Luckily, my quest for information on the “murukku man” ended where it all began. Though there is nothing left of the erstwhile railway canteen, murukkus made the double-fried way are sold at a stall owned by Prabhu, a dear friend of Mani Iyer. “It was in fact Mani’s uncle Krishna Iyer who laid the base for what was to become Manapparai murukku,” chuckles the old man. “Apparently no passenger passing through the station would return without a packet and that’s how the murukku became famous. The canteen was so popular that trains used to arrive ahead of schedule for an extended break at Manapparai station.”
The murukkus made today are not a patch on Iyer’s that were made of locally grown raw rice and fried in groundnut oil. The ingredients have been replaced owing to cost factor, he rues, pleading guilty.
As I am about to leave, a steady rain starts beating down and I decide to wash down the murukkus with some tea. My hosts press the pal gova (milk sweet) on me, claiming it is the best I would ever taste, owing to the district’s milk society accounting for the highest supply of milk in the State. For Manapparai has another claim to fame — a famous weekly cattle market, where the best of cows are traded. The sweet does melt in the mouth, but that is another story.
HOW IT’S MADE
Rice flour: One kg (ground with a dash of urad dal)

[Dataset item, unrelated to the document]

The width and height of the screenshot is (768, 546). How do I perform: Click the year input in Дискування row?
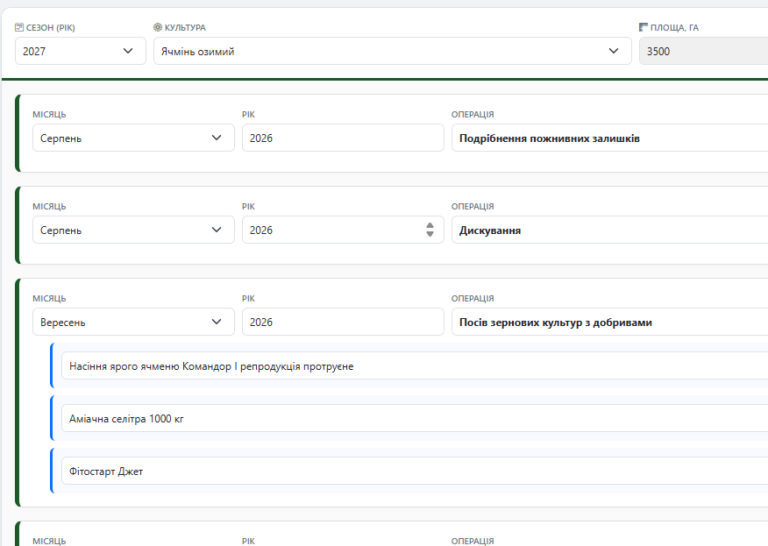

Cumin seeds, gingelly, asafetida, ajwain (omam): Five to 10 grams
Salt, water and oil: As required
Mix all ingredients with flour. Add water little by little, kneading into a thick batter. Pat it into the murukku maker and rotate to form coils. Set aside for two minutes. Fry a batch in oil, set it aside, fry a second batch and fry the first batch again. Store in air-tight container. Butter or ghee can be added for richness.